The Directorate General of Civil Aviation (DGCA) yesterday (Dec. 06) said this training will involve the replication of the possible events that led to the crash of a Lion Air flight on Oct. 29. The Indonesian low-cost carrier’s jet had plunged into the Java Sea shortly after take-off from Jakarta, killing 189 passengers.

The Boeing 737 Max 8 model has been under global scrutiny ever since.

At least six of these planes are in use in India right now—five by Jet Airways and one by SpiceJet. Both the airlines have also placed orders for over 200 more.

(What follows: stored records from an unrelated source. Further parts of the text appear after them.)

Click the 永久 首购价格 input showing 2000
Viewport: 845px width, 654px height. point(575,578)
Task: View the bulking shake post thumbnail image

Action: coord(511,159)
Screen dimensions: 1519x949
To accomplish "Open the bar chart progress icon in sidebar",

The DGCA, in a statement, said that it has taken this decision to train pilots “as an interim precautionary safety measure, till such time Boeing issues more detailed information or clarification.”

However, it has reiterated that Indian airlines have not experienced any major issues with the Max 737 till now.

The regulator has, nevertheless, directed Jet Airways and SpiceJet to land their Boeing 737 Max planes at the nearest airport if the planes show any problem with their onboard maneuvering characteristics augmentation system (MCAS) — a  software that prevents aircraft from stalling.

The MCAS system had come into focus during the investigations into the Lion Air crash.

“In case of any snag or feared snag with the MCAS, pilots will revert to manual trimming (not depend on or use MCAS) and then land at the nearest suitable airport. If any repairs are carried out on MCAS of a Boeing 737 Max, that aircraft should first do a verification flight (without passengers) and after that begin commercial flights with passengers,” the DGCA said on Dec. 05.

On Nov. 06, Boeing also issued a safety bulletin to airlines and pilots operating this aircraft.

The DGCA is also discussing the plane’s safety issues with various stakeholders. It will issue another set of guidelines once the final probe report on the Lion Air crash and the necessary corrective measures are announced by the Indonesian authorities.